So, this is an emotionally packed week…the big boys are home for spring break (Ya-hoo!), Olivia’s long-awaited lacrosse season is officially underway (Go Chargers!), I celebrated my 52nd birthday last week (Cheers to me) and we get to celebrate Max’s bday together as a family on Saturday (so fun!). It is such a joy to have the boys home…life just feels a little lighter when we’re all together but, at the same time, there is a heaviness for me that is hard to push aside. It’s the strangest thing…how can life be lighter and heavier at the same time? Idk, maybe it’s a separation of heart and mind kind of thing…the laughter and fun we share being together lightens the heart but the thoughts that occupy the mind weigh heavier as we journey the losses together. I’m not sure how it all plays out exactly but the reality is that I feel Rudy’s absence so much more acutely when the 5 of us are together and am left missing him more but I wouldn’t have it any other way because he also feels closer when we’re all together. It’s all so relative.

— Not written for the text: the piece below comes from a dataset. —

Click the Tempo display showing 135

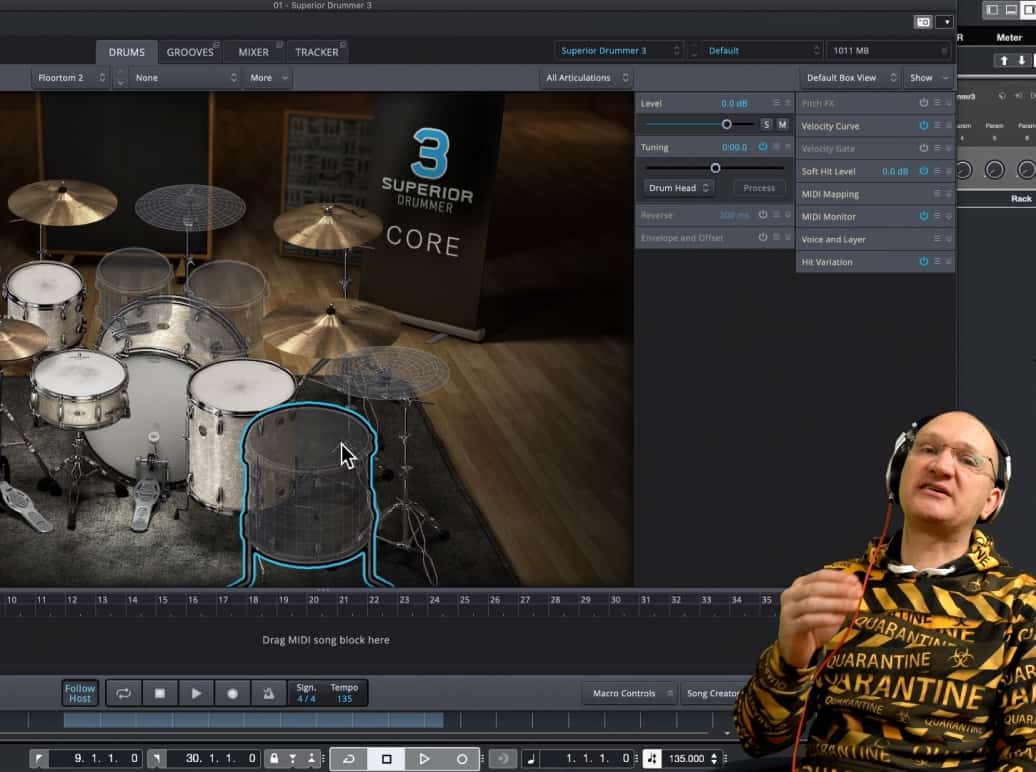click(345, 693)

I had a bit of an existential crisis last week around my birthday. It wasn’t as simple as fretting over turning another year older. No, I was happy to be celebrating another birthday (I would celebrate 40 more without one complaint!) but my crisis was centered more in what felt to be the meaninglessness of it all. Hear me out, I don’t mean in any way to minimize the meaning of the 52 years I’ve lived so far or the value of the years I have left but there is something meaningless for me in the “number” being celebrated because it, too, is relative…AND I don’t mean in the hopeful “5o is the new 30” sort of way. It works the other direction too…especially with ALS. I’ve heard ALS described as an expedited aging process and I’m finding that description to be true. I may have just celebrated my 52nd birthday but I feel more and more like I’m in my 80s as I work hard to navigate the bustling world around me with my growing limitations. When you’re 52 years old and you can barely pull yourself up off the toilet seat or walk down the hallway to the kitchen and back without getting winded, numbers cease to provide an accurate framework of expectation and, therefore, become relative. In short, the number of candles on the birthday cake really doesn’t matter anymore. So, what does matter? Well, I think the knee-jerk response to that question is often “quality over quantity” but even that can fall short depending on what your definition of “quality” is. One of my favorite books of the Bible is Ecclesiastes which is interesting to me because it’s theme is this very subject and I’m experiencing it at a depth never before realized…the author’s questions are my questions and there are no simple answers. I guess it’s time to reread Ecclesiastes. 😉 In the meantime, no more birthdays for me…I’m going to find a way to celebrate EACH day.



Another special gift this week was the opportunity to see Max’s concert choir perform my favorite piece they do at the last stop of their choir tour here in Santa Barbara!!! This is an original piece written by Max’s professor depicting the day of Pentecost…(Acts Chapter 2)…I wish you could experience it in person but here’s a little video sample: Turn up your volume! 😉
We don’t know how life can be lighter and heavier at the same time but we know it can.
We also know that celebrating every day is far superior to celebrating only once a year.
Thank you for putting our thoughts into beautifully articulated words (another way you sing directly to our souls)
Sending continuous understanding, love & support
Joyce & John
THAT CHORAL PIECE IS AMAZING!! And somehow, the absolute, perfect accompaniment to your reality right now. Confusion, cacophony and BEAUTY, right in the midst of it all. YES. You have said (and illustrated) your truth well.
Thanks for posting that song Trish , I felt like I was there at Pentecost!!!
Beautiful.
My Mother played the organ at Church for many years and the choir singing always made me get chills. I feel the same with this beautiful song. She put us through Parochial School with her meek earnings, she was unselfish just like you. Giving so much to so may and never asking anything in return. God is blessing you Trish, I have no doubt, be open to his peace and healing, accept it with all your might. He loves you dearly.
Well, that gave me chills and tears. Enjoy this week!!